Mars 2003, Alain Cochard
« Six années (1907-1913) séparent les deux Sonates pour piano de Rachmaninov (les uniques contributions au genre du compositeur russe), et en peu d’années, il sera parvenu à une maîtrise de la forme et des idées. Si le compositeur trouvait la Première Sonate « interminable », il comparait la suivante à la Deuxième Sonate de Chopin « qui dure dix-neuf minutes et où tout est dit ». Rompre l’unité de l’ensemble, éclairer de façon trop fragmentaire les motifs périphériques conduit à désintégrer la partition. Estomper l’enchevêtrement des motifs, la carrure spécifique de chaque rythme, conduit au résultat inverse non moins préjudiciable. Deux écueils évités par Lydia Jardon qui s’impose par une extraordinaire maîtrise digitale, par une puissance de jeu précis et souple, et par une conduite de la ligne musicale intégrant la densité de la pensée avec pour corollaire l’ampleur de la dynamique et la nécessité de préserver la cohérence, l’équilibre sonore au profit de l’expression juste sans afféterie dans les mouvements lents par exemple. Avec une telle musique aussi éruptive, »en perpétuelle ébullition », Lydia Jardon rejoint avec une approche somme toute différente ses illustres confrères Weissenberg (Deutsche Grammophon) ou encore l’irremplaçable Horowitz (RCA). »
Mars-avril 2003, Olivier Erouart
« Déjà paru en 2000, ce disque consacré aux deux sonates de Rachmaninov par la pianiste Lydia Jardon paraît sous le nouveau label AR RE-SE, sous lequel celle-ci enregistre désormais. Sa publication avait à l’époque attiré l’attention (Le Monde de la musique n° 244) par l’aptitude de la soliste à se placer dans une optique expressive faite d’engagement, de puissance, et de flamboiement. Ces qualités rendaient justice à des pages d’une difficulté d’exécution réservée aux prouesses digitales de Vladimir Horowitz ou de Rachmaninov lui-même.
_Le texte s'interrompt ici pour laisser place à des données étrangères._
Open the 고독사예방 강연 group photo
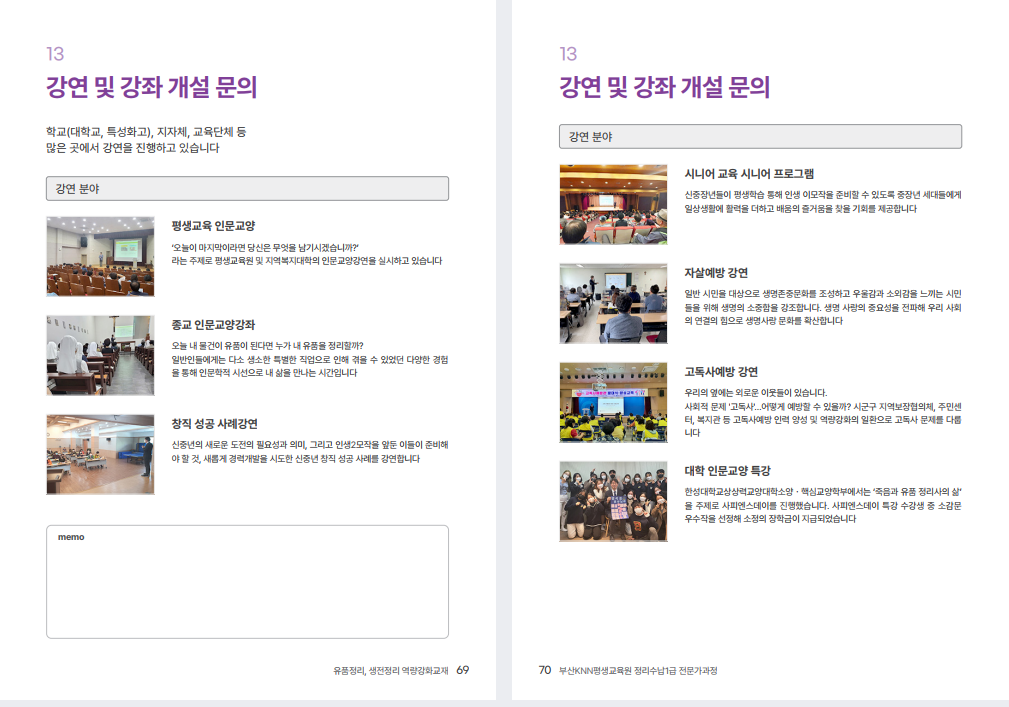The image size is (1009, 707). 613,402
D’ailleurs le compositeur russe remodela sa Sonate n° 2 en si bémol mineur en 1942 sur les conseils de l’illustre interprète, réalisant ainsi une synthèse entre la version originelle complexe de 1913 et celle, plus claire, de 1931 choisie ici par Lydia Jardon. Dans cette page, comme dans l’Opus 28 aux éclats paroxystiques, celle-ci fait preuve d’une capacité à cristalliser les contraires. Naguère, Marie-Catherine Girod avait montré dans la Sonate n° 2 (dans sa version originale ) l’intensité d’un jeu soumis aux réalités de la construction. Aujourd’hui, Jardon prend à bras-le-corps ces pièces volubiles pour n’en garder que la moelle. Elle peut se comparer aux meilleurs interprètes : Horowitz, Fiorentino, Askhenazy, Ogdon, Wild, Kocsis (pour l’Opus 36), Berezovsky (pour l’Opus 28), Kun-Woo Paik ou encore Weissenberg pour les deux sonates. »
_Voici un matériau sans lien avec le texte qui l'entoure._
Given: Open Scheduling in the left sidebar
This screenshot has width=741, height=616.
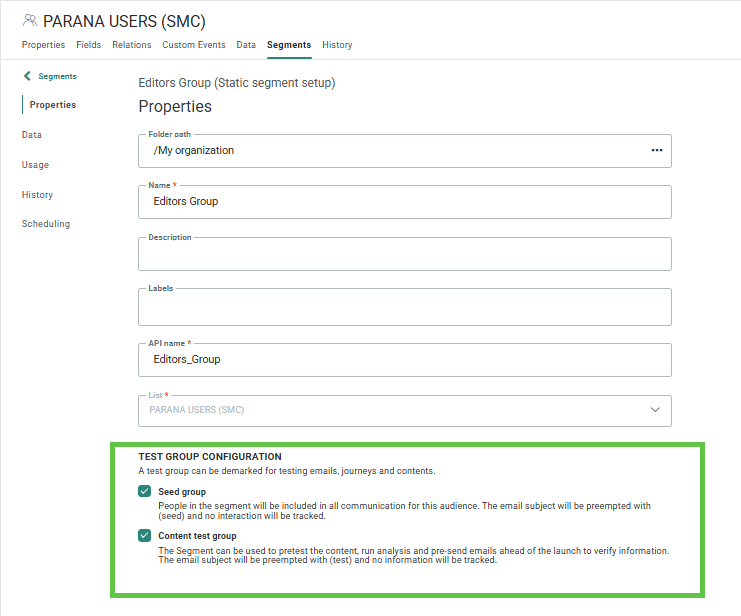Looking at the screenshot, I should [46, 224].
Février 2003, Michel Le Naour
« Lauréate du concours Milosz Magin, Lydia Jardon n’a pas choisi la facilité avec ce programme d’ordinaire presque exclusivement réservé aux hommes. L’époque est à la parité et il est particulièrement agréable de constater que le lyrisme de ces pages « symphoniques » n’appartient pas qu’aux seules stars, se nomment-elles Horowitz, Collard, Ashkenazy, Ogdon, Van Cliburn ? Car Lydia Jardon a de surcroît des choses à nous dire. Tout d’abord, elle possède le sens de la durée dans la respiration, ce qui n’est guère aisé dans l’immense Première Sonate ! Elle sait où mène la progression ultime de la phrase musicale et elle lui donne toute la résonance sans briser les accords. Le piano est rond, chaleureux, le choix d’un Kawai n’étant pas évident quand on sait la lourdeur du toucher, mais également la richesse des basses de l’instrument. De la Première Sonate, la pianiste tire les couleurs les plus diaphanes et son tempérament lui laisse porter le chant avec un superbe naturel (Lento). La Seconde Sonate est parfaitement maîtrisée dans son rythme à la fois tranché et souple. Lydia Jardon prend le temps de s’approprier la partition pour en faire ressortir toute la limpidité des harmonies. L’aspect purement héroïque passe presque au second plan (Finale). On se dit que l’interprétation de la version révisée est un choix qui se justifie ici car il correspond à l’équilibre de l’interprétation. Les ajouts de la version de 1913 n’auraient rien apporté de plus à la compréhension d’une lecture profondément animée et secrète. »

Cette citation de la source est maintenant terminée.